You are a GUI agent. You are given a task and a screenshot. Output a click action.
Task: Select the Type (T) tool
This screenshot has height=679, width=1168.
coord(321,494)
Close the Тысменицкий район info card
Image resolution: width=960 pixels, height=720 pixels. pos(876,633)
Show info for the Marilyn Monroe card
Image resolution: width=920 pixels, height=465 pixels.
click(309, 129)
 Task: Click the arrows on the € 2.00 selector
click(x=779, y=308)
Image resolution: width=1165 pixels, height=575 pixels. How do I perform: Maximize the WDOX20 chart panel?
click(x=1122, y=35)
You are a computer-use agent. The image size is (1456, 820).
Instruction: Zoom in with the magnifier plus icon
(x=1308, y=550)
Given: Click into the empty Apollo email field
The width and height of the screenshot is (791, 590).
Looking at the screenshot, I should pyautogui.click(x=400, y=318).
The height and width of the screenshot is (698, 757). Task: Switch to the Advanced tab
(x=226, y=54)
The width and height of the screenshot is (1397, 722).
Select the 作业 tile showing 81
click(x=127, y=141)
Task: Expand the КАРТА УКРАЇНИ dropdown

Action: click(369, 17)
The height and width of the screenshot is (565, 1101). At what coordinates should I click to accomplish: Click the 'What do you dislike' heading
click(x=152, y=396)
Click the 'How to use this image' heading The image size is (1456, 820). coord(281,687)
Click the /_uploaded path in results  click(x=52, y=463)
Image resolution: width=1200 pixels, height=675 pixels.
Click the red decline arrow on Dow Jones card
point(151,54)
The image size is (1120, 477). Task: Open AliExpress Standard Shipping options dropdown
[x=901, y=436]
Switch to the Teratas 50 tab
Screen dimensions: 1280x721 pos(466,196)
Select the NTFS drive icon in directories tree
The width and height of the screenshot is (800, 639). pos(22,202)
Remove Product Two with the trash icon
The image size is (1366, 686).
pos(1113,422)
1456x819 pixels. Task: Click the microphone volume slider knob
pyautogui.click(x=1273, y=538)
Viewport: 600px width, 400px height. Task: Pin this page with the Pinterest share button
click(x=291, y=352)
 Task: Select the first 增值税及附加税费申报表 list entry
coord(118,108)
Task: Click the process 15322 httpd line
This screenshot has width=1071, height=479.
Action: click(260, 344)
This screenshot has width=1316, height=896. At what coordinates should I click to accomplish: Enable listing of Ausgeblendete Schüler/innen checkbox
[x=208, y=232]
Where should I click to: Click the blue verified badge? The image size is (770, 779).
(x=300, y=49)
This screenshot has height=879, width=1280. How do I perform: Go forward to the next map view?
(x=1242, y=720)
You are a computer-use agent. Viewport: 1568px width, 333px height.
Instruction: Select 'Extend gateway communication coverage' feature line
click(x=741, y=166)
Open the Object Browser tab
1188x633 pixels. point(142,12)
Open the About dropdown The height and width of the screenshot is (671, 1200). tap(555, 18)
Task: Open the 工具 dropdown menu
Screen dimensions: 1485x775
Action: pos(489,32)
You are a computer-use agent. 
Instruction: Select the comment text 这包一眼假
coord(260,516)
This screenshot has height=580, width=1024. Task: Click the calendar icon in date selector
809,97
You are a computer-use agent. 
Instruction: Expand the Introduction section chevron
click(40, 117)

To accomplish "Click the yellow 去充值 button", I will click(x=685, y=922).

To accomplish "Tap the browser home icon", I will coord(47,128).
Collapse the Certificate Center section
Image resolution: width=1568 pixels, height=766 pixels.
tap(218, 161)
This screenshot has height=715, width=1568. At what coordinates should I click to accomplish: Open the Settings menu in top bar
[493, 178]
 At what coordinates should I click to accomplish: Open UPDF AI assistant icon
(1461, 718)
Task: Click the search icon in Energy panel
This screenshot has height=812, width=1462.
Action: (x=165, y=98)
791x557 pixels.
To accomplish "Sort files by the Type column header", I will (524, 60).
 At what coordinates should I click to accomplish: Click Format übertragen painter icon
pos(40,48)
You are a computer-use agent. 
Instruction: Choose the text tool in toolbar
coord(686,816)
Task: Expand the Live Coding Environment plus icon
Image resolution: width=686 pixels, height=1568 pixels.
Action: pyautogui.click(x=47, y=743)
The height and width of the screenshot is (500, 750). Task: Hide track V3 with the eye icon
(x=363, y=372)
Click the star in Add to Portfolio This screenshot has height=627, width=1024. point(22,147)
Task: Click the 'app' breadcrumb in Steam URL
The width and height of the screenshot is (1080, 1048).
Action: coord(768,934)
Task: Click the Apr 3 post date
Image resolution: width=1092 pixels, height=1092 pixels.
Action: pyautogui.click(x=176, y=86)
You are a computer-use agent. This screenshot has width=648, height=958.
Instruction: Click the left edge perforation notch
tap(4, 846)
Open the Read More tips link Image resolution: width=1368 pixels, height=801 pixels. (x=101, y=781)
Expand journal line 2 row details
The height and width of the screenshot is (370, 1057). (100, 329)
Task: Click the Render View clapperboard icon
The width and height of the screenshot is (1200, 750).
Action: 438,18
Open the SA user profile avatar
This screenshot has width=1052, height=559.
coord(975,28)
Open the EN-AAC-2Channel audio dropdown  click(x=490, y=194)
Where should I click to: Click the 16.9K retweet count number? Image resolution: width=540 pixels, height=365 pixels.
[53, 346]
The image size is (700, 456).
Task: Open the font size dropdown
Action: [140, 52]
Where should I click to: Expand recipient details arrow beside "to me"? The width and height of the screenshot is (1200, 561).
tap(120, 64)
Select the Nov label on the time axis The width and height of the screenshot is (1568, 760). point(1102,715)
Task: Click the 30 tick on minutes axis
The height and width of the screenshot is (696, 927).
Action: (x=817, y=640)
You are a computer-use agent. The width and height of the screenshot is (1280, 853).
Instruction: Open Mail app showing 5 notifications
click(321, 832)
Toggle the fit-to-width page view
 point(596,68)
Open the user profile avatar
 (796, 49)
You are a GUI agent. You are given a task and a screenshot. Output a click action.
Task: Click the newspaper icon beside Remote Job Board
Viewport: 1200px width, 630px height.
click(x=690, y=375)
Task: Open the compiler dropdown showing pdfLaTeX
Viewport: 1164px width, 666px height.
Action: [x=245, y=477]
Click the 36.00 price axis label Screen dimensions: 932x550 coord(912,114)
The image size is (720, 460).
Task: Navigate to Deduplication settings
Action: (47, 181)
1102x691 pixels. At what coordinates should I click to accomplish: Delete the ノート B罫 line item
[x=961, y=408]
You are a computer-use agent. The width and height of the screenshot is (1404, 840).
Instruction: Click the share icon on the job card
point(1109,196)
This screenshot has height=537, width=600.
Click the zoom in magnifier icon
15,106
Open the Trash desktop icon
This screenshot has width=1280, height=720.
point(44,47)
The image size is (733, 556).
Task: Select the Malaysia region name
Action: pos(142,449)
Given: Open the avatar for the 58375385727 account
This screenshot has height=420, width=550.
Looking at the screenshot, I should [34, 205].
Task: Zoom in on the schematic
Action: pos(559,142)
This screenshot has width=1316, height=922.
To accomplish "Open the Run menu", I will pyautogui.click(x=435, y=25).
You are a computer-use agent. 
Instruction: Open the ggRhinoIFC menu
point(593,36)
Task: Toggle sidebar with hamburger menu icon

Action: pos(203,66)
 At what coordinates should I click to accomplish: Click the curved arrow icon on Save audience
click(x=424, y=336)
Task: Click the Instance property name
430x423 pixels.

> **WHAT TO DO**
Work out how many lines of the material include the word "Type", then answer with that number alone.

> **TASK SOLUTION**
2